# Given task:
Present the records as a numbered list, starting with the line that contains "The image size" and going on through the end of the records, with blank lines and pictures left out.

# Entries supplied:
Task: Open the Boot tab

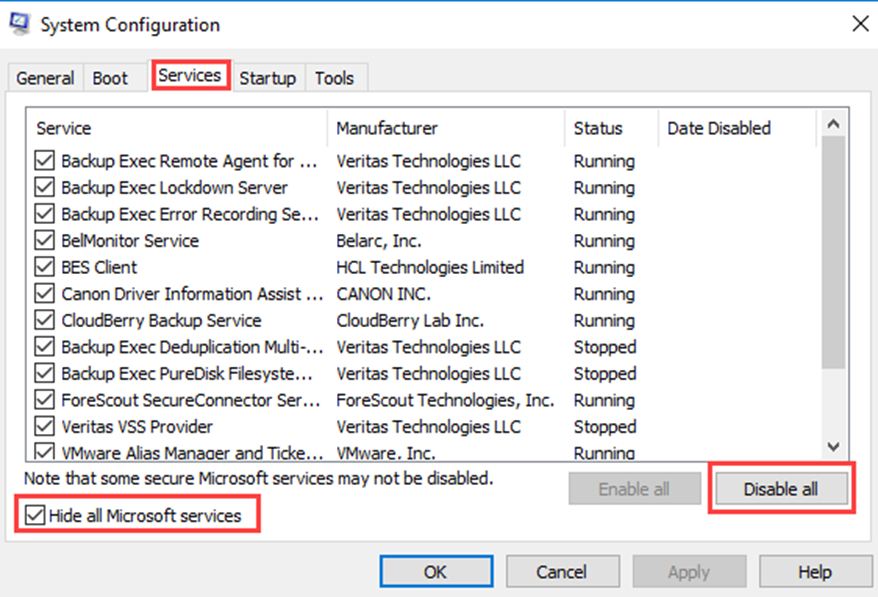Action: coord(110,78)
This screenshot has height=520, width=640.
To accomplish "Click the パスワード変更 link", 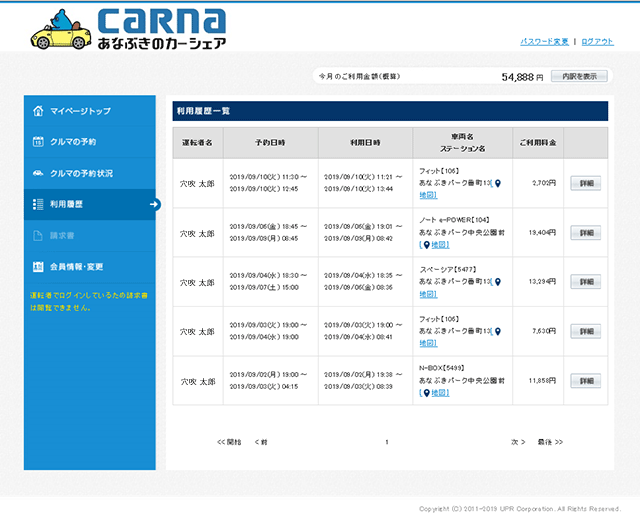I will (x=544, y=41).
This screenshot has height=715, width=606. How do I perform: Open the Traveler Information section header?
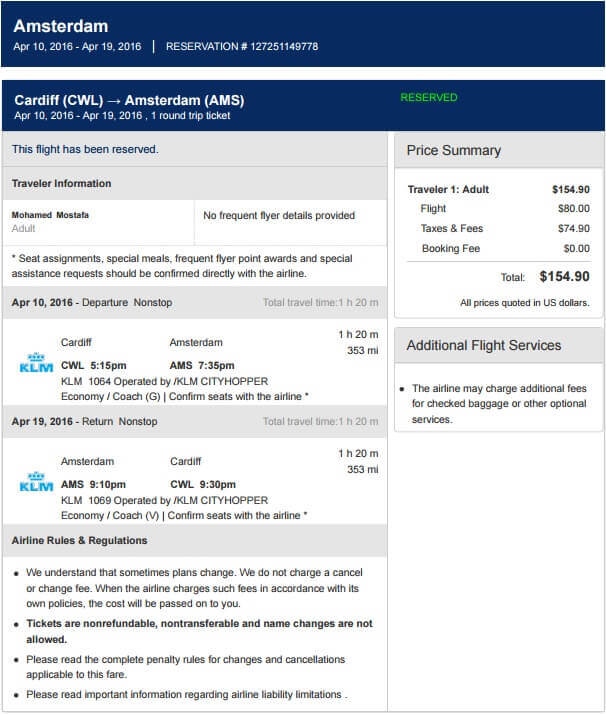pyautogui.click(x=62, y=184)
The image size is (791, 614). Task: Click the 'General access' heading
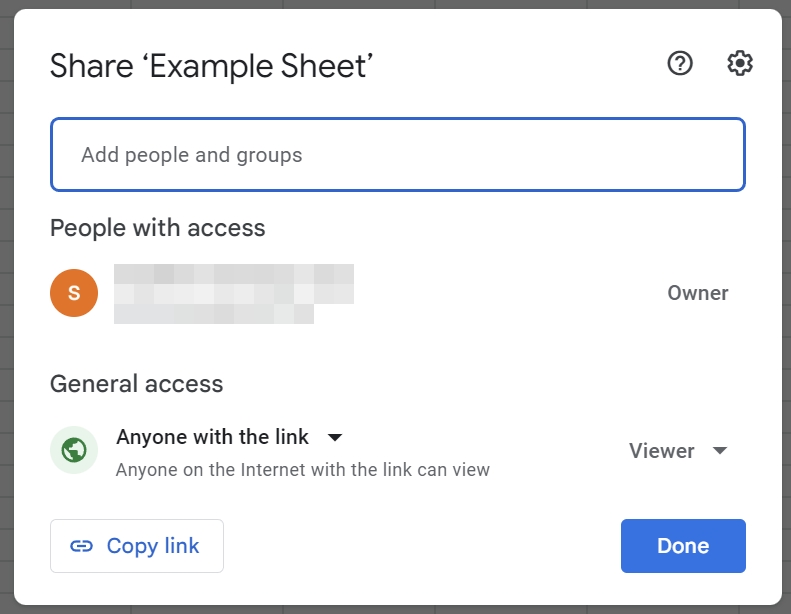(x=136, y=384)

# Result:
1. The image size is (791, 614). Task: Click the 'General access' heading
2. (x=136, y=384)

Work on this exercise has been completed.